Differentially expressed genes between WT and miR-184^−/− eyes. (A) The volcano plot shows the differentially expressed genes (466 upregulated and 429 downregulated) between 1-month-old WT and miR-184^−/− eyes identified by RNA-seq. The red and green points indicate the upregulated and downregulated genes, respectively. (B and C) Gene Ontology (GO) analysis was performed to classify the downregulated (B) and upregulated (C) genes. (D) The functional categories enriched among the differentially expressed genes between WT and miR-184^−/− eyes. High expression changes are shown in red, low expression changes are shown in blue and little expression changes are shown in white. (E–H) The mRNA levels of hsf4, sox9a, ctcf, and smad6a were detected in 1-month-old WT and miR-184^−/− eyes. Student t-test was used for statistical analysis, n = 3. *p < .05; **p < .01.

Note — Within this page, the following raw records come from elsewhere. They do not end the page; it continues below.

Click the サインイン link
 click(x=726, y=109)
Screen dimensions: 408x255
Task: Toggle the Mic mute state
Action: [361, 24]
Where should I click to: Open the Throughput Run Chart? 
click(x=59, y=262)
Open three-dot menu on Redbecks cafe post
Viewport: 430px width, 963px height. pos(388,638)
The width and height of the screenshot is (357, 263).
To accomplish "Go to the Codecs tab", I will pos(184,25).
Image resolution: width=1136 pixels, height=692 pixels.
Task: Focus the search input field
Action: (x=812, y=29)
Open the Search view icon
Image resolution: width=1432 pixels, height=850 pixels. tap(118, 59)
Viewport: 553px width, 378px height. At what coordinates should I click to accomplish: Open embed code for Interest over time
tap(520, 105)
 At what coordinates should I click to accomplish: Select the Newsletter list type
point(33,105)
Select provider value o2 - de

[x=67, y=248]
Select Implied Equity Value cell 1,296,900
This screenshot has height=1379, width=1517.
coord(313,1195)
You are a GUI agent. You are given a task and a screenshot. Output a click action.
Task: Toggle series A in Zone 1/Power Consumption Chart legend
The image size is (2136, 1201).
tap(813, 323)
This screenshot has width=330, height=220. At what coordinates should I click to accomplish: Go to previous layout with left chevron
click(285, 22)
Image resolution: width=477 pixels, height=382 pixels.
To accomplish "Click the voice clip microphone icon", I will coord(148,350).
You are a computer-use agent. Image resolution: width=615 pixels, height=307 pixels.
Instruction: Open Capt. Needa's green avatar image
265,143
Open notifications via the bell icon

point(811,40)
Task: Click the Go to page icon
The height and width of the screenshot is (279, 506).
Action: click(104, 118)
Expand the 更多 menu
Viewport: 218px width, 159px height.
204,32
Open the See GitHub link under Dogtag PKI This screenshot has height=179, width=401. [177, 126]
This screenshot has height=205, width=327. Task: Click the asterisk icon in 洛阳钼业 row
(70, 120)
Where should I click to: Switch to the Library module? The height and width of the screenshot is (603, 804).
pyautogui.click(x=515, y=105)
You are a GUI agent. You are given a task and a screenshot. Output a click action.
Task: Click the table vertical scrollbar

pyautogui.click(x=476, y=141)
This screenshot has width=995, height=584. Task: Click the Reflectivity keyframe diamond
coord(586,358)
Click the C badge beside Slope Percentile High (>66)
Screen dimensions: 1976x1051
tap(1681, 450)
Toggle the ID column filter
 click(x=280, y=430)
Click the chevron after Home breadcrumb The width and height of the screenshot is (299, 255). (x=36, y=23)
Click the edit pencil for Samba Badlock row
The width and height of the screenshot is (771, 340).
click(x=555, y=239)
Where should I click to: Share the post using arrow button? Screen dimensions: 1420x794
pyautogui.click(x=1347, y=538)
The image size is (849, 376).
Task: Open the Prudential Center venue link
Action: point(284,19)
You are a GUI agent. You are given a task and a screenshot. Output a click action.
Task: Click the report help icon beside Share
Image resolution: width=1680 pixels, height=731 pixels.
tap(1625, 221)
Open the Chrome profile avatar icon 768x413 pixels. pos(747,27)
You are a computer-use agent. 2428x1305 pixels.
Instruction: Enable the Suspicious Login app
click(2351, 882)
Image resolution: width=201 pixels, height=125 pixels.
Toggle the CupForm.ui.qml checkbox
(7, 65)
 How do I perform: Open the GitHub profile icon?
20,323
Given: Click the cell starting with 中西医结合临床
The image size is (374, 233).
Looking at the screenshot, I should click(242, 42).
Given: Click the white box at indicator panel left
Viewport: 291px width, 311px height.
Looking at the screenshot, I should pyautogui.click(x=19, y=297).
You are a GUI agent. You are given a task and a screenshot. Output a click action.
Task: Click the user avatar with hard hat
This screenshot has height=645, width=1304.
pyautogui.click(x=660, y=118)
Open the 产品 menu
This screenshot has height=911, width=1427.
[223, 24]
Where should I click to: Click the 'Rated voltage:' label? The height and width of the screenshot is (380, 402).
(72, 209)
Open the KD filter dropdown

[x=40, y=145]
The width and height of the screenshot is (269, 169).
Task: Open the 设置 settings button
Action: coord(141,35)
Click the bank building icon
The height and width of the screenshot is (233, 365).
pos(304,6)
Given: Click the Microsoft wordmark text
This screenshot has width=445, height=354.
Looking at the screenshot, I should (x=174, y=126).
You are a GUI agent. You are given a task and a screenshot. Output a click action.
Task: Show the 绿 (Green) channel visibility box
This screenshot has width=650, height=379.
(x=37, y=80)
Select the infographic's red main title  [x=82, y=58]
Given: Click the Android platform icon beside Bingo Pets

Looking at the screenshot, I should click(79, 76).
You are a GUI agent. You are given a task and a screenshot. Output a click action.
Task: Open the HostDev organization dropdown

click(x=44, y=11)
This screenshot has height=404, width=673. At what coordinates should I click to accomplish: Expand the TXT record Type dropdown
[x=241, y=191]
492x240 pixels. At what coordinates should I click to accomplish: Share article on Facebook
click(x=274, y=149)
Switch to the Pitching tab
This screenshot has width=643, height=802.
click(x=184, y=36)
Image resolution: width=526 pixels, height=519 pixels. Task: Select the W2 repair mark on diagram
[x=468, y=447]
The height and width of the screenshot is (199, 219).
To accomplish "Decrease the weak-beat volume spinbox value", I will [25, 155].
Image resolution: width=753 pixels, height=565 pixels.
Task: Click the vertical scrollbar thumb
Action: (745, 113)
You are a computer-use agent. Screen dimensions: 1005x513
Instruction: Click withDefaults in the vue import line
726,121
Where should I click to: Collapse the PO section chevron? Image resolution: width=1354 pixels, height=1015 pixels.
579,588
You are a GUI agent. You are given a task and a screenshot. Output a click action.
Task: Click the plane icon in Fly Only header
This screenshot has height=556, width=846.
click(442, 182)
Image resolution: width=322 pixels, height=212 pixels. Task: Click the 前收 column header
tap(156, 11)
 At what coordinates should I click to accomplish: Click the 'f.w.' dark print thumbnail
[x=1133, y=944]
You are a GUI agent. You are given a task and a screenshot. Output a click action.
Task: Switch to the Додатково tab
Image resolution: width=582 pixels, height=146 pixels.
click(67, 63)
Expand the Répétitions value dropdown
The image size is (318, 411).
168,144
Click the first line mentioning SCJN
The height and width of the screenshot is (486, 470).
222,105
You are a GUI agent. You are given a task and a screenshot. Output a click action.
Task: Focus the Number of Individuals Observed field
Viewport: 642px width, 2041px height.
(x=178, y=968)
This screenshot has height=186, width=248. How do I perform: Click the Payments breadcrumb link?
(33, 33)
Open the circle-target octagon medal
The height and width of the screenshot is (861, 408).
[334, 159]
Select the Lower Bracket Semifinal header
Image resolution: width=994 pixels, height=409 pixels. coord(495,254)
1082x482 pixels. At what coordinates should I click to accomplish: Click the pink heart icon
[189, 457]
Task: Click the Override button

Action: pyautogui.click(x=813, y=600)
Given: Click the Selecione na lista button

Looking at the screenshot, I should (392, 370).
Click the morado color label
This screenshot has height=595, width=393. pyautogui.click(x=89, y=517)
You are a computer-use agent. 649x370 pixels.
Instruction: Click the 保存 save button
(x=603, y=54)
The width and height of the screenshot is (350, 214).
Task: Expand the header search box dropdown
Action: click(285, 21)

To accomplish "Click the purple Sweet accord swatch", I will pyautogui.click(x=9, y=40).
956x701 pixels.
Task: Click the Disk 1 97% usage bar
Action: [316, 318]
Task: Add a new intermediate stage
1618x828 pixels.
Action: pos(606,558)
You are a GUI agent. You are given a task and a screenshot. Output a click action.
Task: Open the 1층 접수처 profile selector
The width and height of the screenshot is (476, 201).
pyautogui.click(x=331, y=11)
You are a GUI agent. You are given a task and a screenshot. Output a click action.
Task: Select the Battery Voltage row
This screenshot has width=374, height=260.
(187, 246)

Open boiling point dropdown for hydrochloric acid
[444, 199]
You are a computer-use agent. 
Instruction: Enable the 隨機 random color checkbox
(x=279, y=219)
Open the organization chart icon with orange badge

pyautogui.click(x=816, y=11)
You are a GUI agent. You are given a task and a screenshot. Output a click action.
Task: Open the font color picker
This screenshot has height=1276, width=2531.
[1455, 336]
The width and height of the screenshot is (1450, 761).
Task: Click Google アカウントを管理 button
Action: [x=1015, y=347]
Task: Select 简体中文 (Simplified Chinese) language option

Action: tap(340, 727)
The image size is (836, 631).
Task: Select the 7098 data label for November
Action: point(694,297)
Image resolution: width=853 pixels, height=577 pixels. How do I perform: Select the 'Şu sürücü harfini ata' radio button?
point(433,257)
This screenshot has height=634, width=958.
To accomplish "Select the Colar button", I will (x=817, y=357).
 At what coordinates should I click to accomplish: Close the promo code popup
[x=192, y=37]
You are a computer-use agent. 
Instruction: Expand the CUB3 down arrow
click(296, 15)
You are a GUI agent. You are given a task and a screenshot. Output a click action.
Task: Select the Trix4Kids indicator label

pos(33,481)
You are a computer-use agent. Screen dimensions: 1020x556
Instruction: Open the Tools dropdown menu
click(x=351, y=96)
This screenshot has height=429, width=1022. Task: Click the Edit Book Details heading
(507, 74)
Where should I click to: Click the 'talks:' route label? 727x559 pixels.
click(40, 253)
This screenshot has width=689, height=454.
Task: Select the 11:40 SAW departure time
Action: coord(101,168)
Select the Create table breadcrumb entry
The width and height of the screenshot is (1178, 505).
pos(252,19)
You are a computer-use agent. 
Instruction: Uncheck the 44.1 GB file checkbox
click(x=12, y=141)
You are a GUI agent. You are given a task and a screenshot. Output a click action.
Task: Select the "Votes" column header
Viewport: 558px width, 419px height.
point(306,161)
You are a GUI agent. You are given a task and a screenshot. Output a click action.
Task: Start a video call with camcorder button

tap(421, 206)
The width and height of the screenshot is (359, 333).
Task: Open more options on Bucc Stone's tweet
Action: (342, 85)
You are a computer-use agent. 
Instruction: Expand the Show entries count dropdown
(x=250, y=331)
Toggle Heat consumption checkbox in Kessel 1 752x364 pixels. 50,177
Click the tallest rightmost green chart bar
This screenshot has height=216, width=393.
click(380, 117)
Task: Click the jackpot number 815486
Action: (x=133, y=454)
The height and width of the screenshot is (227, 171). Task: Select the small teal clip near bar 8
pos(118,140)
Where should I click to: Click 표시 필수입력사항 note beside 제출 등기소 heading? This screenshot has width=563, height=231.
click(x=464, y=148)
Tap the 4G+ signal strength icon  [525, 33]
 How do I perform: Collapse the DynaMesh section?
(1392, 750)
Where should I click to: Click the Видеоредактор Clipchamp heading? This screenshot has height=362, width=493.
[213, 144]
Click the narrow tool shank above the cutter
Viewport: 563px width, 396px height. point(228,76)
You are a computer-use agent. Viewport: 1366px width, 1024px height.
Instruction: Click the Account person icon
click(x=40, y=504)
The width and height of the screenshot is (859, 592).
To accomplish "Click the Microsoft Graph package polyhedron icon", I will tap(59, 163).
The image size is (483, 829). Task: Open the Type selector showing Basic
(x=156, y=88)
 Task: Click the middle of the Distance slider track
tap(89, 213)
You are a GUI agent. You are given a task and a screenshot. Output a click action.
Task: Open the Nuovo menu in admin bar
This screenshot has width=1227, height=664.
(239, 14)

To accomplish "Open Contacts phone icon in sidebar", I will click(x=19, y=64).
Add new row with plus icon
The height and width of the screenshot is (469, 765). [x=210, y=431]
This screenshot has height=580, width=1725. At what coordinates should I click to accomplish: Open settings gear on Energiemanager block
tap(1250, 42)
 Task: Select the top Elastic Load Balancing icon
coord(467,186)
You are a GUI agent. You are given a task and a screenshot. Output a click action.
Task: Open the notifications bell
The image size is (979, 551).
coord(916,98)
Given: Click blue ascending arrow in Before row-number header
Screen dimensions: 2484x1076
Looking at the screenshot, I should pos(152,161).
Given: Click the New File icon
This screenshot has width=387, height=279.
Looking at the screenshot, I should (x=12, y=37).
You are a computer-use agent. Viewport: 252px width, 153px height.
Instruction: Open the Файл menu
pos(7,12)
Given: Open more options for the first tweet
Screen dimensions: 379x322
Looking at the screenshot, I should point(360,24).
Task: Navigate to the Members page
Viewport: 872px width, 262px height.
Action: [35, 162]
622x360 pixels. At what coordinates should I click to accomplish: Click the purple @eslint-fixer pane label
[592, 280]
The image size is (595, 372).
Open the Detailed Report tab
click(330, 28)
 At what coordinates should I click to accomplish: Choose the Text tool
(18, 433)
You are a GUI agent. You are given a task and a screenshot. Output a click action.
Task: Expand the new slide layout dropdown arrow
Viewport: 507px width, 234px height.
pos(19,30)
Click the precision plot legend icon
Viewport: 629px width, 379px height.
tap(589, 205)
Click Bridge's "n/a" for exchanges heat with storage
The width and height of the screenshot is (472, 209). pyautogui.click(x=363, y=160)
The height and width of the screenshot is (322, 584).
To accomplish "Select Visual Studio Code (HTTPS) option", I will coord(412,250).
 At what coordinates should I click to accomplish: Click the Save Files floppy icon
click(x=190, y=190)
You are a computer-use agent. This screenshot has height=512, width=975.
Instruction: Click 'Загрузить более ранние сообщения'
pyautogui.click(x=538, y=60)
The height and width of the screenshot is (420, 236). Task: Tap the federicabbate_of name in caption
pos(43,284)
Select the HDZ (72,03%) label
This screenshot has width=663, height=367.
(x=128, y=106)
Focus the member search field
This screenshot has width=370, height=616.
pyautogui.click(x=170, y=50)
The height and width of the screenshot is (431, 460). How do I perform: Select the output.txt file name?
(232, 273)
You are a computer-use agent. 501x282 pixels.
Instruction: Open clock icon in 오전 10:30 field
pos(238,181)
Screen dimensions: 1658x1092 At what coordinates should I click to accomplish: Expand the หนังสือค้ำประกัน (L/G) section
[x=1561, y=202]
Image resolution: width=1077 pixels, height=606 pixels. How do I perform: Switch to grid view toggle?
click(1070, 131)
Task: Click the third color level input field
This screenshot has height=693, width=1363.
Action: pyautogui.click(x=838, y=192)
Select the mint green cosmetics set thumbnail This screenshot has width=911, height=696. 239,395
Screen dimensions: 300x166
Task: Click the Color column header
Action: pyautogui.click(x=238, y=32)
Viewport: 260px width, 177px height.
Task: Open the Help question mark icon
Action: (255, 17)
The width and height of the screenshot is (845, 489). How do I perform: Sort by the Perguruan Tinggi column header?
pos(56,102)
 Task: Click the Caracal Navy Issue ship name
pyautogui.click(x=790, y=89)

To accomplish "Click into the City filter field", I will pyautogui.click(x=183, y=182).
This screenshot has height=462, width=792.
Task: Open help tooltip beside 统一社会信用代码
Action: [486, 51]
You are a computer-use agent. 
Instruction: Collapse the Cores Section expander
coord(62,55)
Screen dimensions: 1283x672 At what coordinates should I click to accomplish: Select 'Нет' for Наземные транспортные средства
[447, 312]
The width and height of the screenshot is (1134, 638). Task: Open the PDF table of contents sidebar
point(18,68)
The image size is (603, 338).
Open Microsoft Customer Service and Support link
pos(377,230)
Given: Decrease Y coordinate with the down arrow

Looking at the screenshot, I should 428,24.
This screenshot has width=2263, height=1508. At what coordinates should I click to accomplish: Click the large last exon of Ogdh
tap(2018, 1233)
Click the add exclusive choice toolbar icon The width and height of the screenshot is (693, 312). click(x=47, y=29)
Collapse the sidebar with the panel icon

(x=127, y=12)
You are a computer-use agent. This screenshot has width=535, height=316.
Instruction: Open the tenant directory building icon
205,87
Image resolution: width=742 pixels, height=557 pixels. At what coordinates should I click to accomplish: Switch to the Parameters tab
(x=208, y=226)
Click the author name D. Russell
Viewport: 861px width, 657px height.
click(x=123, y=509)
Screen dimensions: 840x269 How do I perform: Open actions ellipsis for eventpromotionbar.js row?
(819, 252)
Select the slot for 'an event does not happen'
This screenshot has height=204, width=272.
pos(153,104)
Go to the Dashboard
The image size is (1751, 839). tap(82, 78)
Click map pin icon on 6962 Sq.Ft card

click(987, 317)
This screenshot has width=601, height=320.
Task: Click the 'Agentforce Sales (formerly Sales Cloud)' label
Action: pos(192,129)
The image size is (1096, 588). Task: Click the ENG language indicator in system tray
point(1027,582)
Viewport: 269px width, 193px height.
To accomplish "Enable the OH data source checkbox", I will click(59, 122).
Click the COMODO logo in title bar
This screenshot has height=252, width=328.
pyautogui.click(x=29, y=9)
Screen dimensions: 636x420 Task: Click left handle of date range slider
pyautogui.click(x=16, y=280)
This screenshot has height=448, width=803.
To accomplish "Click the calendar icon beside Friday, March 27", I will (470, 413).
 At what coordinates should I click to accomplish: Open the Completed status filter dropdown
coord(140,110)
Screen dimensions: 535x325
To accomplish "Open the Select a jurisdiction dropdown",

Identification of direct target genes of miR-184 in zebrafish. (A–G) The predicted targets of zebrafish miR-184 were confirmed with luciferase reporter assay. Student t-test was used for statistical analysis, n = 3. *p < .05; **p < .01; ***p < .001. (A′–G′) The mRNA levels of miR-184 predicted targets were detected in 3-month-old WT and miR-184^−/− lenses. Student t-test was used for statistical analysis, n = 3. *p < .05; ***p < .001; ****p < .0001. (A″–G″) The mRNA levels of miR-184 predicted targets were detected in optic cup tissues of 3-month-old WT and miR-184^−/− zebrafish. Student t-test was used for statistical analysis, n = 3. *p < .05.